The overall shape is similar to that of the current Honda Civic. It looks longer, lower, and wider than the outgoing model with a steep fastback-style roof. A 2.16-inch longer wheelbase should provide some high-speed stability while giving back-seat passengers a bit more legroom. Shorter overhangs, often difficult for a front-wheel drive car, give the Accord a sportier look. The large grille has a chrome bar running across the center and on certain trims is flanked by LED headlights and fog lights. In back, the Accord features LED taillights and dual-exhaust ports.
The greenhouse angles more towards the center of the car with goal to make it look wider than it actually is. The seats are pushed in just a bit, improving hip room slightly. Passenger volume is up 2.5 cubic feet while trunk space is up slightly to 16.7 cubic feet. Honda also announced that the Accord coupe is dead starting next year. While we may love the looks, the coupe only made up a small portion of Accord sales. Like the V6, it just doesn't make sense in today's market.
Like the Civic and CR-V, the Accord's cabin is much improved over the outgoing model. The car uses better materials on most of the surfaces while the design is focused on maximizing space efficiency. The new seats feature improved shoulder bolsters and more heavily padded armrests. The driver's seat has 12-way power adjustment and is available with both heating and ventilation. The Accord is now also offered with heated rear seats.
The infotainment has an 8-inch screen and knobs for both tuning and volume, and the system supports Apple CarPlay and Android Auto. There are a number of customizable tiles for various apps. The latest version of HondaLink packs emergency roadside assistance, remote locking/unlocking and engine start, stolen-vehicle tracking, remote diagnostics, geofencing, and speed tracking. Upper trim models come with a 6-inch heads-up display that shows a speedometer, tachometer, and navigation.
The Accord is more connected than ever. In addition to the now requisite Bluetooth pairing, the new model has 4G LTE in-car WiFi. The system also means the Accord can get over-the-air updates, similar to the Tesla Model S and Model X. Every Accord has two USB charging ports, with 2.5-amp ports on EX trims and above.

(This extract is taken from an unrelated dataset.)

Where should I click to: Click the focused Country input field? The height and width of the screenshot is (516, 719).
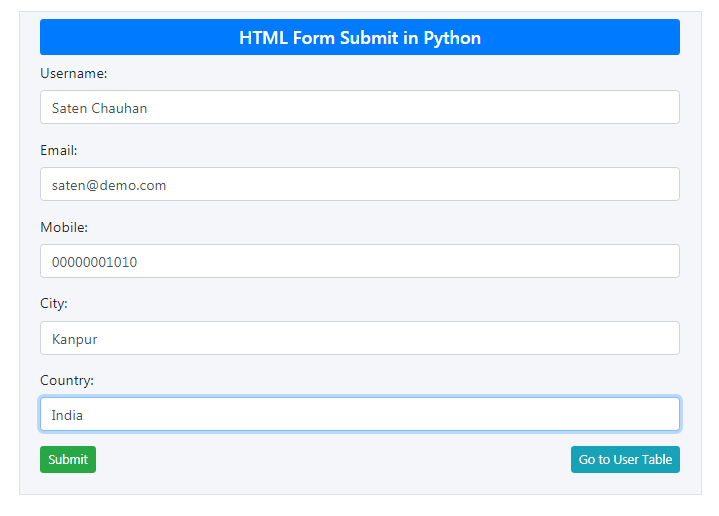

Arguably the biggest news with the 2018 Accord is the move to all four-cylinder power. As much as we love the V6, it wasn't a very popular option and was behind the times on both fuel efficiency and emissions. There will be three engines available for the Accord, two of them direct-injected and turbocharged. The third is the latest version of Honda's two-mode hybrid system. Three transmissions are available, a CVT, an all-new 10-speed automatic, and a six-speed manual. The latter is available with both turbocharged engines.
Honda's 1.5-liter turbocharged inline-four replaces the 2.4-liter naturally-aspirated inline-four as the base engine. In the Accord, the engine churns out 192 horsepower and 192 lb-ft of torque, the latter available as low as 1,500 rpm. While on paper it's not a big leap forward, the low-end torque should make the Accord feel stronger. The CVT is standard, though the Sport trim model is available with both the CVT and the six-speed manual.
A 2.0-liter turbocharged inline-four replaces the V6. This is no penalty. The engine is based on the 2.0-liter in the hot new Honda Civic Type R, though tuned and refined for use in the Accord. Horsepower is down from 278 to 252, but torque is up significantly from 252 to 273. Like with the 1.5 liter, torque is available at 1,500 rpm and should make the car feel stronger around town. The engine has i-VTEC and is mated to either a 10-speed automatic or a six-speed manual.
The hybrid system in the 2018 Accord is all-new. Production returns to Ohio after moving to Japan for the past few years. The setup uses a 2.0-liter inline four that runs on the fuel-efficient Atkinson cycle. Honda claims that the 40 percent thermal efficiency is the highest of any mass-produced engine in the world. The drive motors are the first to use magnets containing no rare-earth metals. The new battery pack is mounted under the floor rather than in the trunk. That means no trunk space is lost, and the rear seats can still fold down.
Improved building techniques and the increased use of high-strength steel and aluminum means the Accord's overall weight is down 110 to 176 pounds, depending on the trim. The same changes mean body rigidity is up. The front suspension uses aluminum control arms and is mounted to an aluminum subframe. An adaptive damper system and fluid-filled bushings should help improve ride quality.
As with more and more cars, all 2018 Accord come standard with the Honda Sensing safety suite. This includes automatic emergency braking, lane-departure warnings, road-departure mitigation, and adaptive cruise with low-speed follow. All models also pack a rear-view camera. Blind-spot monitoring, front and rear parking sensors, and cross-traffic alert are all available as options.
Pricing hasn't been announced, but the new Accord will be available in a number of trim levels. The 1.5-liter engine comes in LX, Sport, EX, EX-L, EX-L Navi and Touring while the 2.0-liter comes in Sport, EX-L, EX-L Navi and Touring. The hybrid comes in five trims: Hybrid, EX, EX- L, EX-L Navi and Touring. The Accord will continue to be built in Honda's Marysville, Ohio, facility.